在当今网络化的世界中，网络的开放性和共享性在方便了人们使用的同时，也使得网络很容易遭受到攻击，而攻击的后果是严重的，诸如数据被人窃取、服务器不能提供服务等等。随着信息技术的高速发展，网络安全技术也越来越受到重视，由此推动了物理措施、防火墙、访问控制、数据加密、病毒的防护等各种网络安全的防护措施蓬勃发展。

物理措施：比如，保护网络关键设备，制定严格的网络安全规章制度，采取防辐射、防火以及安装不间断电源等措施。

防火墙：目前技术最为复杂而且安全级别最高的防火墙是隐蔽智能网关，它将网关隐藏在公共系统之后使其免遭直接攻击。

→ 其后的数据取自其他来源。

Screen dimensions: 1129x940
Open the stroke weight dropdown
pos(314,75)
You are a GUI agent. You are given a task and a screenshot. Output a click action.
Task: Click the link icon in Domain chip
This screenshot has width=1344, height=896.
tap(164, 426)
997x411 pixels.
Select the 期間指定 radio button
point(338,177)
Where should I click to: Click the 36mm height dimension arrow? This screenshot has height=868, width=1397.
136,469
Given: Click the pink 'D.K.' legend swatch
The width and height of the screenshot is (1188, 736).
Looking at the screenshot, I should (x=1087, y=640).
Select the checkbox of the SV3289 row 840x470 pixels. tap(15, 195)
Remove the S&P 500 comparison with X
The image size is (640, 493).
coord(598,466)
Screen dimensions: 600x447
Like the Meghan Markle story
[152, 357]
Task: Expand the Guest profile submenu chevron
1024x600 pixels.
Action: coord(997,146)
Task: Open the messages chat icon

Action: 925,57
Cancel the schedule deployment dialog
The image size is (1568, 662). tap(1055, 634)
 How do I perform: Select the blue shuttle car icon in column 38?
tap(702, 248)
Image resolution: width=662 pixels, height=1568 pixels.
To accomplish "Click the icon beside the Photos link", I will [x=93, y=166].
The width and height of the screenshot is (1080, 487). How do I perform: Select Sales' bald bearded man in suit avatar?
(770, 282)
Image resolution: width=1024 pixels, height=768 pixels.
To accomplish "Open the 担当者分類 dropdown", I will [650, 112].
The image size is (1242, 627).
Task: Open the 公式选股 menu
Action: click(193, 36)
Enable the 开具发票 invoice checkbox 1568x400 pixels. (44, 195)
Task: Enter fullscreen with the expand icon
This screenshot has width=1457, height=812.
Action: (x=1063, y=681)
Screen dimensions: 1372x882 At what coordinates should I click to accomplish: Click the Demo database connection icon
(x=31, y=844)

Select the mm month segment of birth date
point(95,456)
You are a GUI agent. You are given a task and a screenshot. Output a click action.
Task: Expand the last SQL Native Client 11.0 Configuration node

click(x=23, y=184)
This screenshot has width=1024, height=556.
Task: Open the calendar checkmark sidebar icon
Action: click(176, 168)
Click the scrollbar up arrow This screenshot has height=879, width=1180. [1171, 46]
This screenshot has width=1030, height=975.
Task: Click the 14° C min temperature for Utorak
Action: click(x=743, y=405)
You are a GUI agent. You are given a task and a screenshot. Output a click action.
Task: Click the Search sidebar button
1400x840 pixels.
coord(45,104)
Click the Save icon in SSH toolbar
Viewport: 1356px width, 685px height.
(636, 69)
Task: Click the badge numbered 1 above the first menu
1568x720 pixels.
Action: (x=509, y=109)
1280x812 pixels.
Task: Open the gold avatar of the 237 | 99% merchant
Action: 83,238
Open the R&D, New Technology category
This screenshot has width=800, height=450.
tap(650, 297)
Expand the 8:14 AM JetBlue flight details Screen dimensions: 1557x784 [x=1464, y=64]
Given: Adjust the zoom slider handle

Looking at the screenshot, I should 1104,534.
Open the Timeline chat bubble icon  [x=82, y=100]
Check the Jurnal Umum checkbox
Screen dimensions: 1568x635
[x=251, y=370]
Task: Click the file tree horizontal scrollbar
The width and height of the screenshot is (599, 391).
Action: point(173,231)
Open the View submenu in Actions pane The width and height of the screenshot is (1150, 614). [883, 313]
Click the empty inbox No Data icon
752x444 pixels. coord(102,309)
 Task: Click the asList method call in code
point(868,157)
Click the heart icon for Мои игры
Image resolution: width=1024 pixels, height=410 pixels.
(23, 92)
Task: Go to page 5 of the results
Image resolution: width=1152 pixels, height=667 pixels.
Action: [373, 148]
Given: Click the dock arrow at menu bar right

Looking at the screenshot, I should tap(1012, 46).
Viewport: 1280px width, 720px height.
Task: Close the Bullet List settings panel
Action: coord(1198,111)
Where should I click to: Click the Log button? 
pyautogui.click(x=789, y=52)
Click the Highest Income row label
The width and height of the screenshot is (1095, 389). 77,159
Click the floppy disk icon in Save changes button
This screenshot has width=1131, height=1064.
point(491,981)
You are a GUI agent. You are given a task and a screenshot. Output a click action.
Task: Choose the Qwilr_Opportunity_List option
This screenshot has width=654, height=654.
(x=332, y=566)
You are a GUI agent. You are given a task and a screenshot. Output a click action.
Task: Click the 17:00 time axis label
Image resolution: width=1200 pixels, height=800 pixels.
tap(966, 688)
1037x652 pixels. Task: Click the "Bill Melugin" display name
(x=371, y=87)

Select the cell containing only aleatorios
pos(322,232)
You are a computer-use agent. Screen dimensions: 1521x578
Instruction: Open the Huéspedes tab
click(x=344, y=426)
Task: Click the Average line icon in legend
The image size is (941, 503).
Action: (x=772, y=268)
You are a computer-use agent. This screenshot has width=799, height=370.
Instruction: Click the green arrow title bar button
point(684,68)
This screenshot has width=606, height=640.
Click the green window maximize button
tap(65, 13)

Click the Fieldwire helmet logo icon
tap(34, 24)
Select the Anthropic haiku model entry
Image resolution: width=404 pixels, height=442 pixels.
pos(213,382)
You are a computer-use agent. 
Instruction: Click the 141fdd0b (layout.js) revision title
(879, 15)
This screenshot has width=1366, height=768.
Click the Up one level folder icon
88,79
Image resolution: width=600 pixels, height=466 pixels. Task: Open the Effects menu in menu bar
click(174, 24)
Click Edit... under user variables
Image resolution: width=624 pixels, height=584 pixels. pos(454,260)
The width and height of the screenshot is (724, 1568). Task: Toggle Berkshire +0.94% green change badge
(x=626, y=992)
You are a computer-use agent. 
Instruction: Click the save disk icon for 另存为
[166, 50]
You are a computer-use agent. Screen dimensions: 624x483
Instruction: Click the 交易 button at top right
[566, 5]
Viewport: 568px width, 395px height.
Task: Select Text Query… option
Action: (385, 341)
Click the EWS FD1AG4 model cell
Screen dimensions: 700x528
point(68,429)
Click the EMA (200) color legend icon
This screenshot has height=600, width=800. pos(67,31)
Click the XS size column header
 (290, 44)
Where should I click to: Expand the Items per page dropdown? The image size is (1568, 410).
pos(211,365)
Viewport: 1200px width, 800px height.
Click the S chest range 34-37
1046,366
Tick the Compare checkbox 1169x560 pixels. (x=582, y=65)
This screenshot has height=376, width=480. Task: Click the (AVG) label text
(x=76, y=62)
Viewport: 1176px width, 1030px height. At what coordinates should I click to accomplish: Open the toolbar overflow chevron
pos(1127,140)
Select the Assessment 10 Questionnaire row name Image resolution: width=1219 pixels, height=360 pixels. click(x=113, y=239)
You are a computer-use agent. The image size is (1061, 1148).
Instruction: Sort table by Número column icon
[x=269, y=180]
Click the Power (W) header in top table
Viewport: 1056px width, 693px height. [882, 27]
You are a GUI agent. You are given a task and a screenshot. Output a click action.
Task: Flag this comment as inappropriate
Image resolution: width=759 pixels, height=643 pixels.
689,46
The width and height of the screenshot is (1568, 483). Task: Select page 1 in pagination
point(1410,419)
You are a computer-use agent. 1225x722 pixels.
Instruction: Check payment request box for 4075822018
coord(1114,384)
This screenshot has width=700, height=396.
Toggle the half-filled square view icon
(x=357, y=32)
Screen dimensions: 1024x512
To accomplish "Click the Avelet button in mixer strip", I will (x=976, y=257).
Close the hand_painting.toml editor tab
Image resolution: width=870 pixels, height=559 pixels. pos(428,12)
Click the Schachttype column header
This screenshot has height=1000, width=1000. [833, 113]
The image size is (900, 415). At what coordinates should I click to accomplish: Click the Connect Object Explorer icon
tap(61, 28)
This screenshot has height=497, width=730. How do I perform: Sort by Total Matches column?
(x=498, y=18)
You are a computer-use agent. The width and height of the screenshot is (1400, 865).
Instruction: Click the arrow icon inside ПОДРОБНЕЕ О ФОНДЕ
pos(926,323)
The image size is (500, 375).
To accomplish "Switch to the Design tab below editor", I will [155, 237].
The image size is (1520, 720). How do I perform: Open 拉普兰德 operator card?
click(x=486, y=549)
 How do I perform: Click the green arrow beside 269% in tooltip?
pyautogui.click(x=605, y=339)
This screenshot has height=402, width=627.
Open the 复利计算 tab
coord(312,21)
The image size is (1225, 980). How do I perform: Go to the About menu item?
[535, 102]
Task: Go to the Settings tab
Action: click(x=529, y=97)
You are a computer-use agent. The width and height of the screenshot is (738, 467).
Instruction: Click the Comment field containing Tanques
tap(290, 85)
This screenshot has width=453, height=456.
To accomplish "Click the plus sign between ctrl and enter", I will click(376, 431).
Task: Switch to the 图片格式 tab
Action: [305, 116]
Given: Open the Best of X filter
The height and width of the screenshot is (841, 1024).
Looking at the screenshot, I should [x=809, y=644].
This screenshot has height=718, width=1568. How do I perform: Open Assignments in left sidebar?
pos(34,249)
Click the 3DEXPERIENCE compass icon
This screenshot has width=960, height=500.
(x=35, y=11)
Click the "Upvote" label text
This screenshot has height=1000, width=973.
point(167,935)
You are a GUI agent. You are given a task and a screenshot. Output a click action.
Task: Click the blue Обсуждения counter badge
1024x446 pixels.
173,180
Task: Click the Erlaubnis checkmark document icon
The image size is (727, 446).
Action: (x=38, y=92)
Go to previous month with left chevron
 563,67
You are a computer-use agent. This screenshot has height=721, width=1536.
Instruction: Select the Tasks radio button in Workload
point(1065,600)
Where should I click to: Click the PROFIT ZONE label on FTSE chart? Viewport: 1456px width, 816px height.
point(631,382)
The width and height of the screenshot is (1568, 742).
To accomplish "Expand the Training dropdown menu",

隐蔽智能网关提供了对互联网服务进行几乎透明的访

问，同时阻止了外部未授权访问对专用网络的非法访问。

访问控制：对用户访问网络资源的权限进行严格的认证和控制。

数据加密：对网络中传输的数据进行加密，到达目的地后再解密还原为原始数据，目的是防止非法用户截获后盗用信息。

病毒的防护：在企业培养集体防毒意识，部署统一的防毒策略，高效、及时地应对病毒的入侵。

其他措施：其他措施包括信息过滤、容错、数据镜像、数据备份和审计等。近几年来，都是围绕网络安全问题提出了许多解决办法，例如数据加密技术、防火墙技术安、安全审计技术、安全管理技术、系统漏洞检测技术等等。

目前市场普遍被采用的网络安全技术有：主机安全技术、身份认证技术、访问控制技术、密码技术、防火墙技术、安全审计技术、安全管理技术、系统漏洞检测技术、黑客跟踪技术。但是，有了安全技术还是远远不够，许多网络安全事件的发生都与缺乏安全防范意识有关，所以，我们要有网络安全防范意识并建立起相应的安全机制就可以使网络安全得到保障。